What does the current market cap to GDP ratio and PAT to GDP ratio indicate? Do you think the private capex to pick up in the coming months?
I am not a big fan of looking at ratios in isolation. For example, if you divide the two ratios mentioned, you will go back to PE (price-to-earnings) levels. Sure, one could argue that PE levels are higher than historical standards, but then with discount rates /cost of capital at historic lows, age-old standards for PE may not be appropriate.
Don't get me wrong, I am not saying that markets are fairly valued (or undervalued or overvalued). All I am saying is that looking at other metrics such as return on capital and cash flow yields in conjunction with the PE is important. A market can be made to look expensive (or cheap) at any given point of time by cherry picking standalone metrics.

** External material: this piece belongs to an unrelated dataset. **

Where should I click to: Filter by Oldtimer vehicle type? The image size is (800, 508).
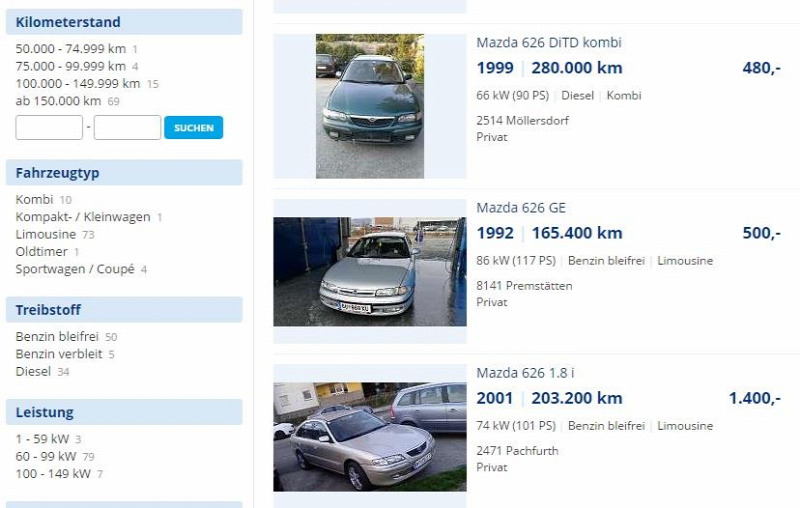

In general, I am also very sceptical of forward-looking macros. In fact, I would encourage everyone to read Howard Mark’s memo Thinking About Macro for an insightful look on the unknowability/unreliability of forward-looking macro metrics.
Do you think the central banks’ action (including that of the Federal Reserve) and inflation worries can cause consolidation in the Indian equity markets?
The tapering is already here, so is inflation. At this point, one could argue a certain amount of tightening and inflation is already priced-in. The Fed is talking about rate increases next year. Stating the obvious, sharp reactions (positive or negative) will be to surprises beyond all of this. I don’t think you can reliably predict surprises, that's why they are called surprises.